Inquéritos policiais, ou qualquer documento relativo à Segurança Pública, podem ficar sob sigilo por até 100 anos, é o que propõe o projeto do deputado Moroni Torgan (PFL-CE). A proposta de lei, que vem sendo discutida na Câmara Federal, dá aos governadores o poder de transformar em ultra-secretos quaisquer documentos relacionados a operações policiais.
A proposta já foi aprovada pela Comissão de Segurança Pública da Câmara e, depois de passar pela de Constituição e Justiça (CCJ), deverá ir ao plenário para votação.
O texto de Torgan é um substitutivo ao projeto de lei 4.004/2001, do deputado Lincoln Portela (PL-MG), que previa o sigilo de documentos sobre o planejamento e execução de operações policiais por até 72 horas após a conclusão das ações. Ao relatar o projeto, Torgan, que é delegado da Polícia Federal (PF), alterou totalmente o texto, transformando-o em uma proposta abrangente sobre sigilos de documentos públicos.
Críticas
- Ele matou o meu projeto - critica Lincoln Portela.

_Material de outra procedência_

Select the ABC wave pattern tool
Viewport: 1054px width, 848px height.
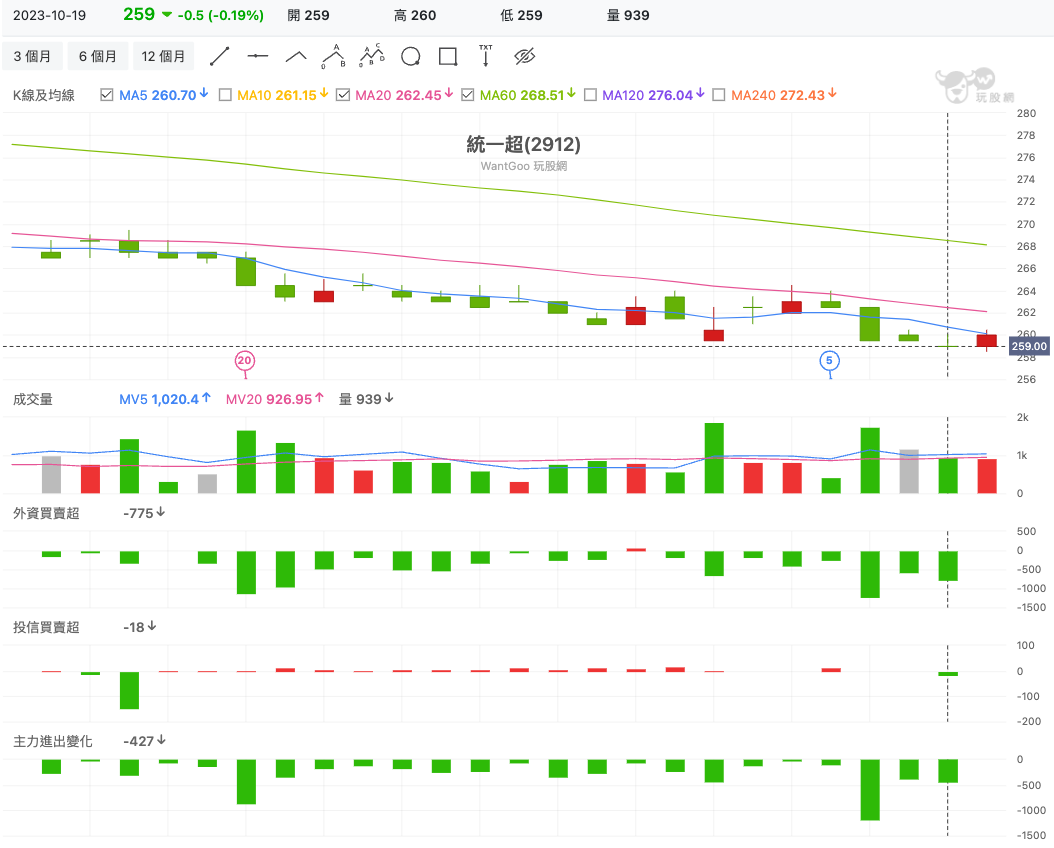(334, 57)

- Minha proposta era simples, só para evitar o vazamento de informações sobre ações policiais. Agora corremos o risco de virar uma ditadura da Segurança Pública - completa o deputado. Ele acredita, porém, que na CCJ a proposta será rejeitada.
O texto do deputado cearense amplia os prazos de sigilo de todos os documentos públicos, definidos por portaria de 2002, do ex-presidente Fernando Henrique. Os ultra-secretos passam de 30 para 50 anos; os secretos, de 20 para 30; os confidenciais, de 10 para 20; e os reservados, de cinco para 10. Os prazos podem ser prorrogados por igual período.

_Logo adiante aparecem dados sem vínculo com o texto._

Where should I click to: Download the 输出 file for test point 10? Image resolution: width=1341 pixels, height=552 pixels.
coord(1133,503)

Professor de Sociologia Jurídica da Universidade do Estado do Rio de Janeiro (Uerj), Geraldo Tadeu considera o projeto uma ameaça aos direitos humanos, à medida que a lei poderia ser interpretada como uma espécie de "licença" para todo tipo de desvio de conduta e crime.

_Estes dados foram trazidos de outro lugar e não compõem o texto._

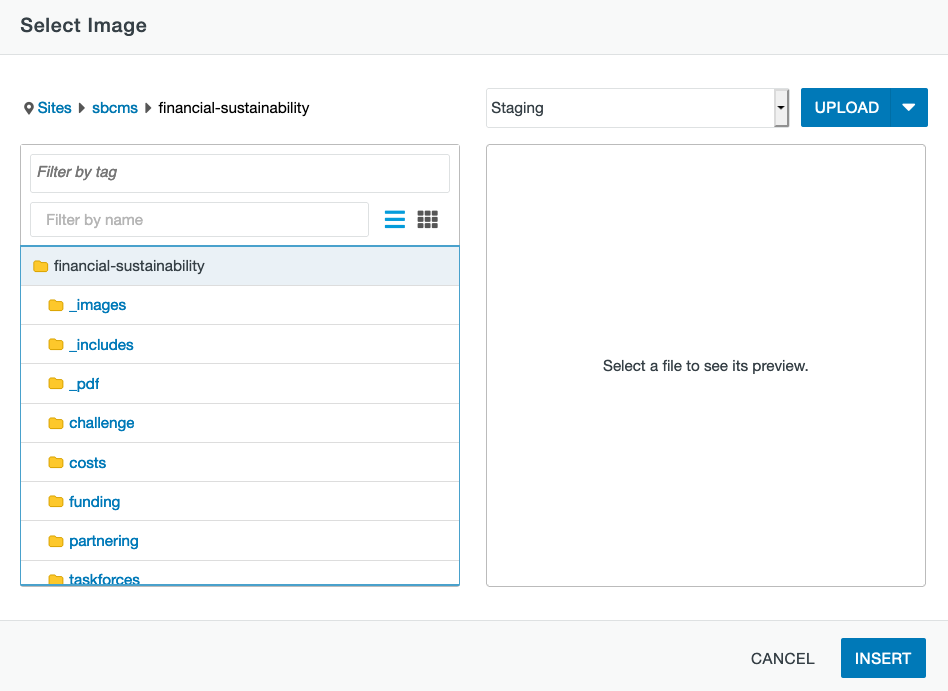Switch to grid view layout

tap(427, 219)
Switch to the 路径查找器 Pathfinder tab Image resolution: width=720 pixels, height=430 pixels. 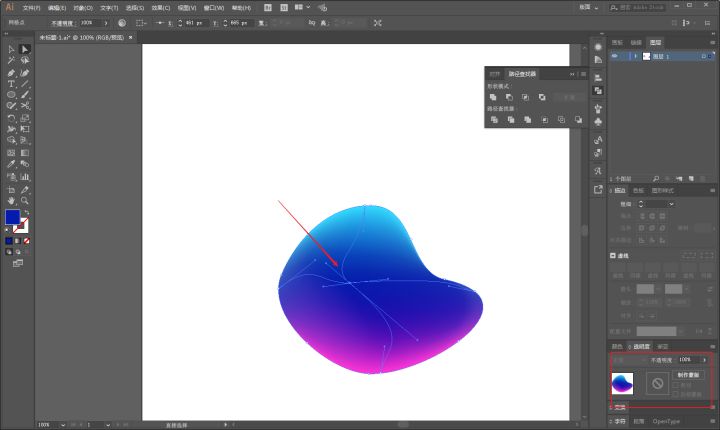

- Bastaria que um superior hierárquico configurasse o caso como sigiloso e isentaria o criminoso de punição por 100 anos - disse.
Para ele, a classificação de documentos não pode ficar ao arbítrio de uma só autoridade, mas de grupo com participação da sociedade civil e do Ministério Público.
Vítimas temem a impunidade
Especialistas em Segurança Pública e vítimas da violência policial condenam a aprovação do projeto de lei.
- A impunidade vai atravessar o século. Quantas gerações vão esperar por justiça para os crimes cometidos por policiais? - criticou a jornalista Zilmar Basílio, 47 anos, da Associação Mães do Rio. Seu irmão foi morto a tiros, há dois anos, em Pendotiba, Niterói, na Região Metropolitana do Rio de Janeiro.
Para o sociólogo Gláucio Ary Dillon Soares, especialista em mortes violentas, a medida é absurda.
- Cercar a atividade policial de uma nuvem de silêncio é cegar a população para uma era de violência sem limites que não cabe no estado democrático - acredita.